En Région wallonne, il existe de nombreuses initiatives dont l’objectif principal est d’initier une véritable filière bois-énergie. Bien entendu, cette filière ne doit pas se mettre en place au détriment de la filière bois actuelle. Il n’est nullement question de «détourner» du bois de sa fonction première. Par ailleurs, les exigences de qualité des plaquettes sont différentes pour les papeteries et le bois-énergie par exemple. Le but est donc de faire en sorte que cette filière bois-énergie vienne compléter la filière bois classique en permettant de valoriser correctement des produits qui ne le sont pas actuellement.

Les propriétaires forestiers semblent marquer un intérêt grandissant pour cette nouvelle possibilité de valoriser leurs bois de moindre qualité. Il en va de même pour les exploitants forestiers qui pourraient trouver là une possibilité de diversifier leurs activités.

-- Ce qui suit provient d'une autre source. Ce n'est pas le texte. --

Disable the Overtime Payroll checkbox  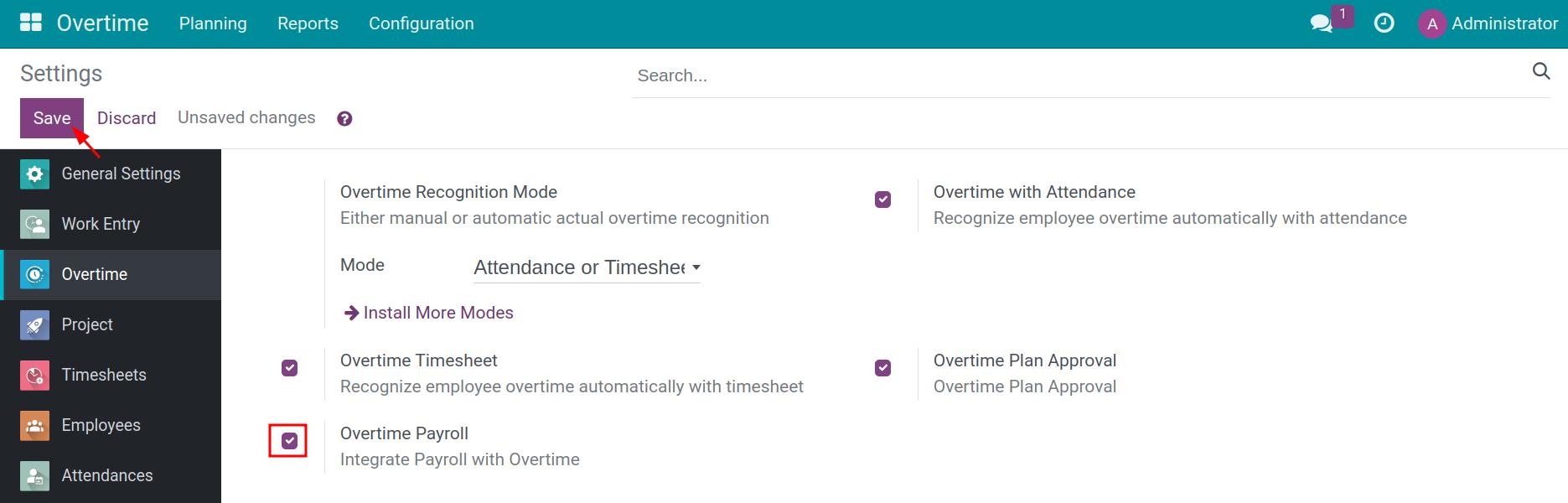pos(289,441)
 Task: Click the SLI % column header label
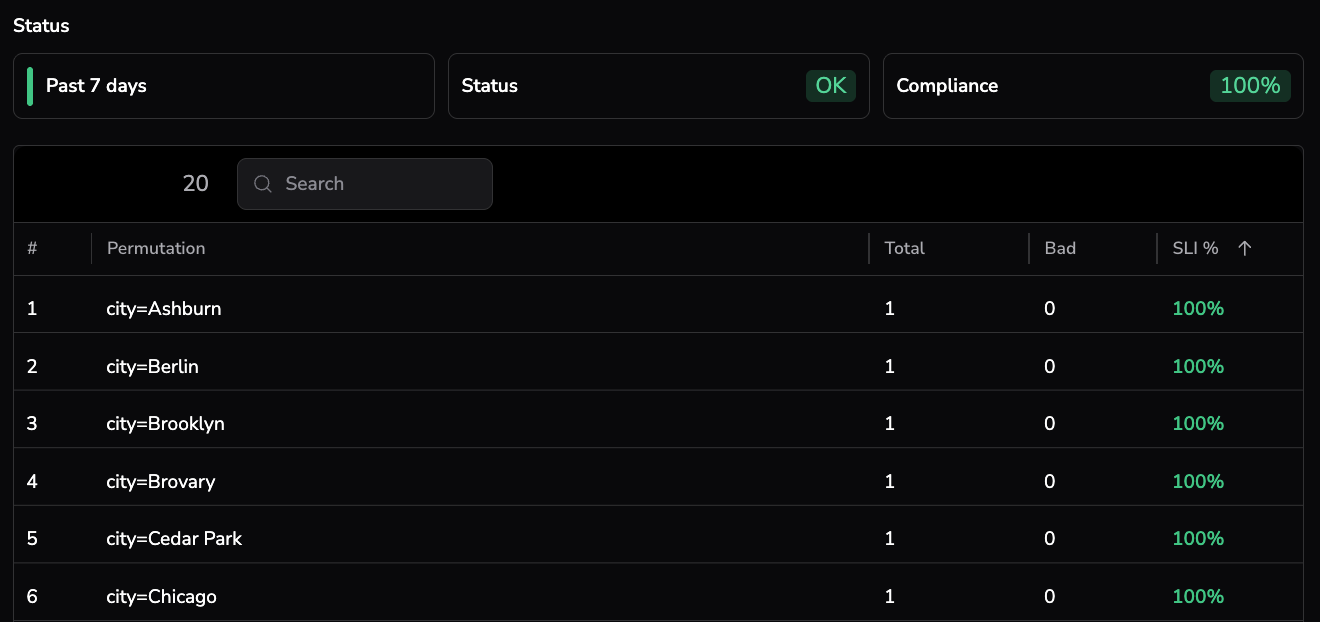1195,249
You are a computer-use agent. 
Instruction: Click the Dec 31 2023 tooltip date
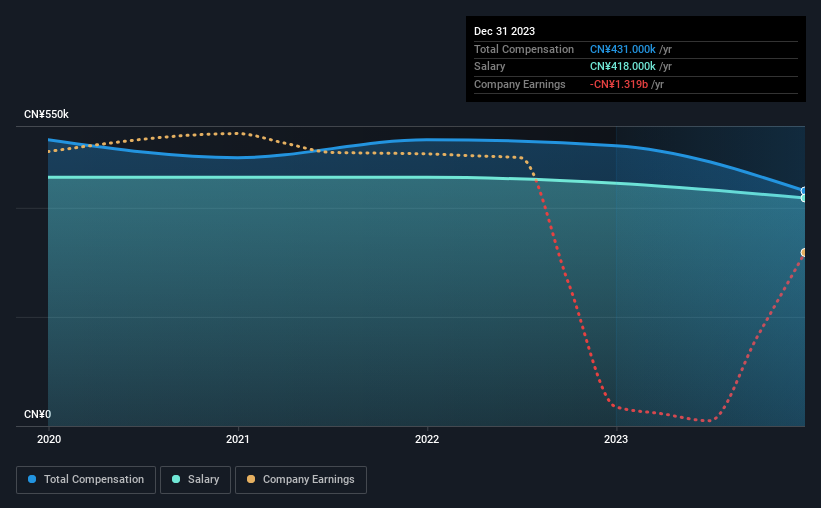pyautogui.click(x=504, y=31)
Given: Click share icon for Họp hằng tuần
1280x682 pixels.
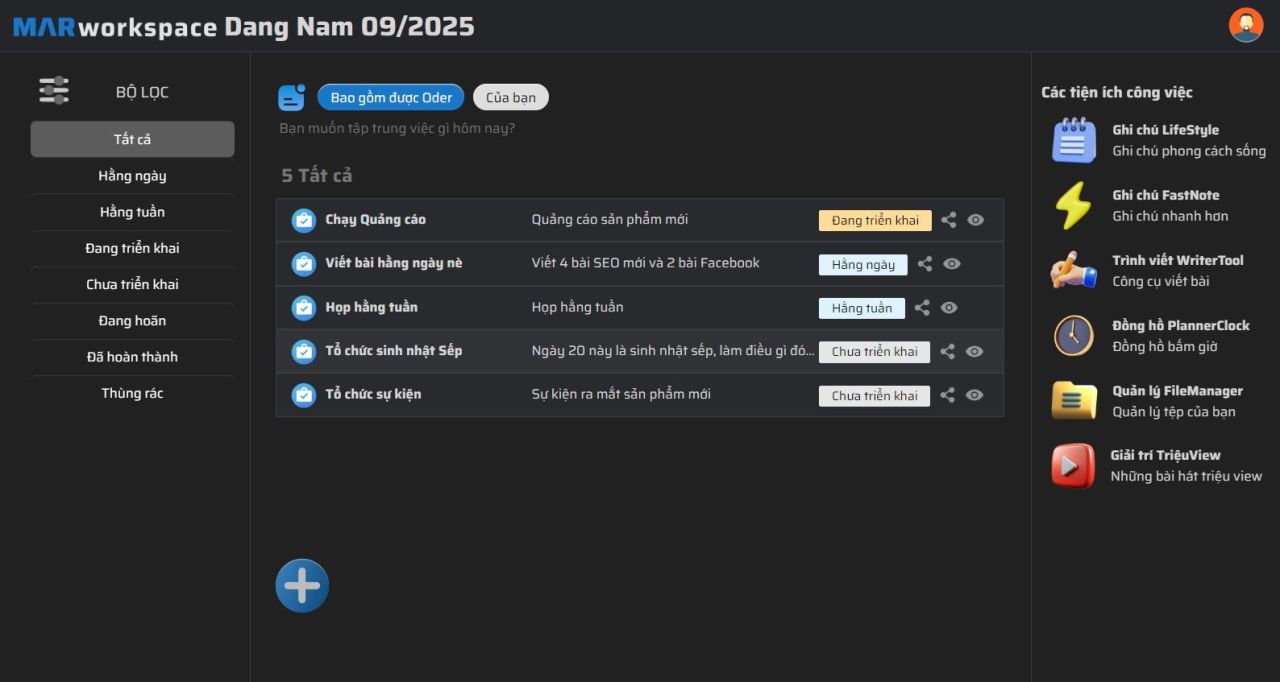Looking at the screenshot, I should [922, 308].
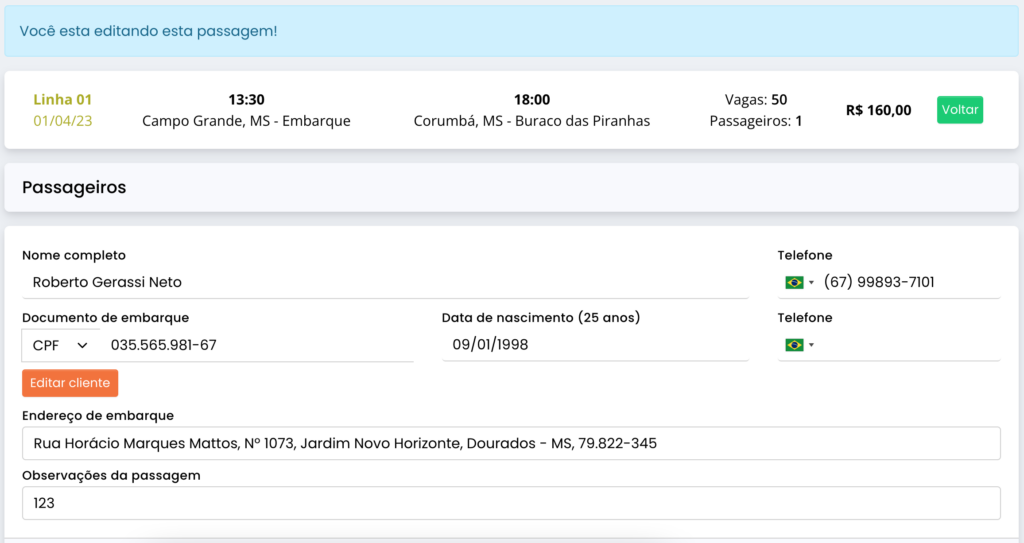Click the blue editing notice banner

(x=511, y=31)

Le bois-énergie n’est pas neuf: le bois de chauffage est une activité traditionnelle bien connue depuis longtemps. Néanmoins, des possibilités de valorisation énergétique des produits qui ne sont pas classiquement connus comme bois de chauffage existent. De nombreuses initiatives ont vu le jour en Wallonie, mais une véritable filière bois-énergie n’existe pas encore. On pourrait presque considérer qu’elle est sur le point de se mettre en place. En effet, la volonté politique est là (par le biais du Plan Bois Energie, par exemple), les techniques de valorisation énergétique existent et divers opérateurs sont déjà actifs dans le domaine. Pour conclure dans le domaine énergétique, il manque «simplement» l’étincelle qui pourrait lancer le processus...

Ouvrages cités

Flahaux, F., 2001. Bois-énergie, une solution qui vous concerne ! Le Plan Bois-Energie et Développement Rural, un plan pour les communes wallonnes. Silva Belgica, 108(3), 26-29.

Lecomte, H., Florkin, P., Morimont, J.-P., Thirion, M., 2002. La forêt wallonne: état de la ressource à la fin du 20ème siècle. Namur, Ministère de la Région wallonne, Direction Générale des Ressources naturelles et de l’Environnement, sous presse.

Marchal, D., 2001a. Le bois-énergie, éternel recommencement ? Silva Belgica, 108(3), 20-25.

Marchal, D., 2001b. Bois-énergie et logistique forestière. Silva Belgica, 108(6), 24-25.

Marchal, D., 2002. Les déchets de bois issus des parcs à conteneurs en Wallonie: une ressource potentielle intéressante pour une valorisation énergétique. In Colloque «New Life for Waste». Mons (Belgique), 19-20 septembre 2002, 109-114.

Rondeux, J., Hébert, J., Marchal, D., 1998. Les inventaires forestiers de gestion: quels objectifs et quelles méthodes? Schweiz. Z. Forstwes., 149(6), 463-473.